Data Engineer
Job Description:
Solvero Group is a holding company that unites several businesses within one group and supports them through centralized HR, Legal, IT, and Finance services.
We are looking for a Data Engineer to build and evolve the data infrastructure that powers reporting, operational insights, and decision-making across the business.
This is a hands-on role focused on designing scalable data architecture, developing reliable data pipelines, and ensuring high standards of data quality and governance. You will work closely with stakeholders across the organization to deliver trusted, well-structured data that supports rapidly growing iGaming operations.
The position offers significant ownership and the opportunity to shape the company's long-term data foundation from the ground up.
Responsibilities
- Design, build, and maintain a data warehouse that supports analytical and operational reporting.
- Define data models, storage strategies, partitioning approaches, and standards for scalability and maintainability.
- Establish data architecture principles and best practices across the organization.
- Develop, maintain, and optimize ETL/ELT pipelines that consolidate data from multiple operational systems.

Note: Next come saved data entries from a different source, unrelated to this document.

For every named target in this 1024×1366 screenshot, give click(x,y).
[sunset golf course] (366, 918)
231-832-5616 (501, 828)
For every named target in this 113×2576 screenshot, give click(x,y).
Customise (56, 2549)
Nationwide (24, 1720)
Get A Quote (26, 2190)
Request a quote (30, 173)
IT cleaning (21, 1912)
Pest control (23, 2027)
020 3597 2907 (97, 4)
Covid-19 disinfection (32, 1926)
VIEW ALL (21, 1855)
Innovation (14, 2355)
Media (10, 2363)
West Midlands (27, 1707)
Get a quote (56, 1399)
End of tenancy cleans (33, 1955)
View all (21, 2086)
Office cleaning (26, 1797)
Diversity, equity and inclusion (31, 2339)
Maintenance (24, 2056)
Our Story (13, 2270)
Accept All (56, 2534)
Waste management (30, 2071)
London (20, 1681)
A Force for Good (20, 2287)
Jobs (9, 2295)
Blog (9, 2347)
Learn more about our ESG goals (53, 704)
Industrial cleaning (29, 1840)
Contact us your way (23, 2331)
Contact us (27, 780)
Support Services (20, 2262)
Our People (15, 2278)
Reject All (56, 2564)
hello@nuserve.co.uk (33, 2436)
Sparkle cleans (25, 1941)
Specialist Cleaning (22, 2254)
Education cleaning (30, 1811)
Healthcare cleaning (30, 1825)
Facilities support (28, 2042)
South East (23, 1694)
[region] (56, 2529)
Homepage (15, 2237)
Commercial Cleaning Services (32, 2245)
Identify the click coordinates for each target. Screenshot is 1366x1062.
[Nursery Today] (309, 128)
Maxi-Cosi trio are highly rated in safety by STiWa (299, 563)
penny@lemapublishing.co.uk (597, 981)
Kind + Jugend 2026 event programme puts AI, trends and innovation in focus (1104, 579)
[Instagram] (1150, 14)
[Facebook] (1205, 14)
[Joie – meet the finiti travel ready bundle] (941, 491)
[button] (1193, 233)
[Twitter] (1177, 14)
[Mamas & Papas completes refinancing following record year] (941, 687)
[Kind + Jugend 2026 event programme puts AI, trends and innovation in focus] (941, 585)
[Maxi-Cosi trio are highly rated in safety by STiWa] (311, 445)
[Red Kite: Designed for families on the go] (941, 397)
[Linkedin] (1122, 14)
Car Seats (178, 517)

- Integrate data from gaming platforms, payment providers, affiliate systems, CRM tools, and third-party services.
- Implement real-time and near real-time ingestion processes using APIs, webhooks, and event-driven integrations.
- Ensure reliable and efficient movement of data across the platform.

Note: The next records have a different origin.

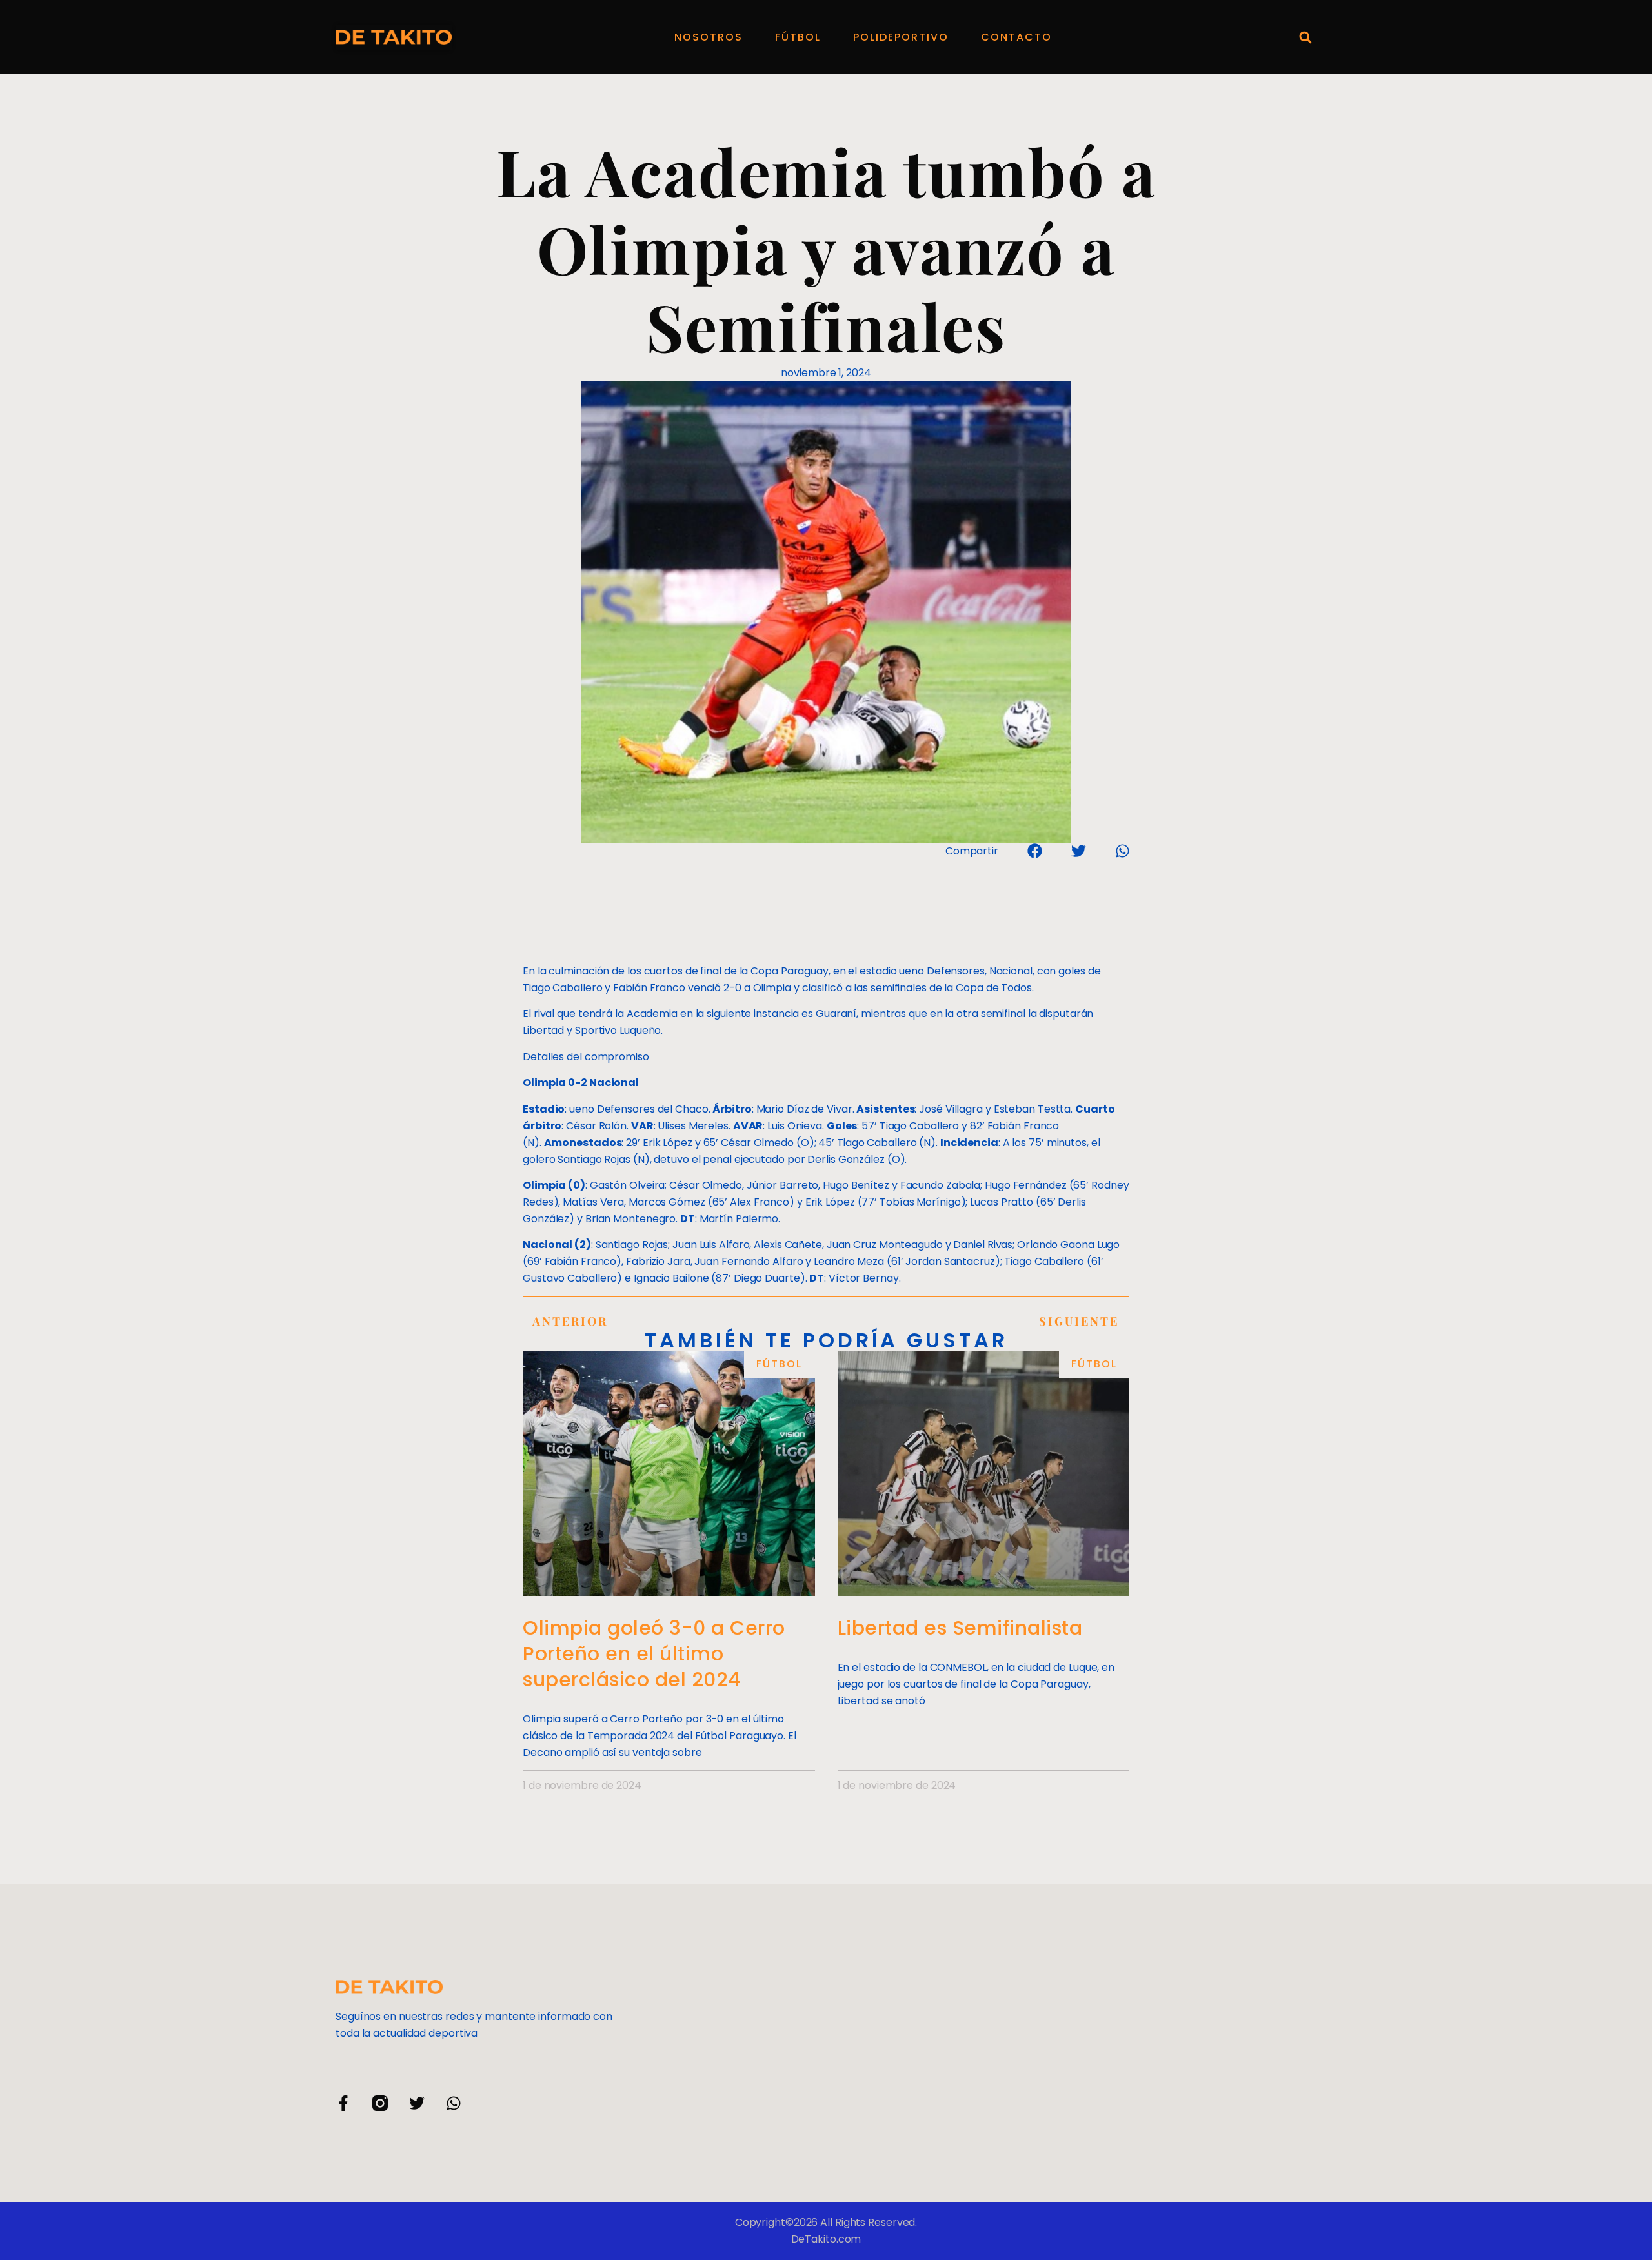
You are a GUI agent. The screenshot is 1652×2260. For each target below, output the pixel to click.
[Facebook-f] (343, 2103)
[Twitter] (417, 2103)
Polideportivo (901, 37)
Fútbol (798, 37)
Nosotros (708, 37)
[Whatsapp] (453, 2103)
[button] (1305, 37)
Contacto (1016, 37)
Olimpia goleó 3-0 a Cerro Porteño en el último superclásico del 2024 (654, 1653)
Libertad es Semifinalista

- Implement monitoring, validation, reconciliation, and alerting processes to ensure data accuracy and completeness.
- Proactively identify and resolve data inconsistencies, pipeline failures, and performance bottlenecks.
Requirements
- 3+ years of experience in Data Engineering.
- Strong SQL skills, including data modeling, query optimization, and performance tuning on large datasets.
- Strong Python development experience with production-grade code and automated data processing workflows.
- Proven experience building and maintaining ETL/ELT pipelines in production environments.
- Hands-on experience with orchestration and transformation tools (e.g.,Airflow, dbt, or similar).
- Solid understanding of Data Warehouse architecture, dimensional modeling, and data lifecycle management.
- Experience working with cloud-based data platforms such as ClickHouse, Snowflake, BigQuery, Redshift or equivalent.
- Experience integrating external systems through APIs, webhooks, and event-driven architecture.
- Strong Data QA mindset with experience implementing data validation, reconciliation, monitoring, and quality controls.
- Ability to quickly understand business processes and translate business requirements into scalable data models and solutions.
- Strong troubleshooting, analytical, and problem-solving skills.
- High attention to detail and commitment to data accuracy and reliability.
- English proficiency at B2 level or higher.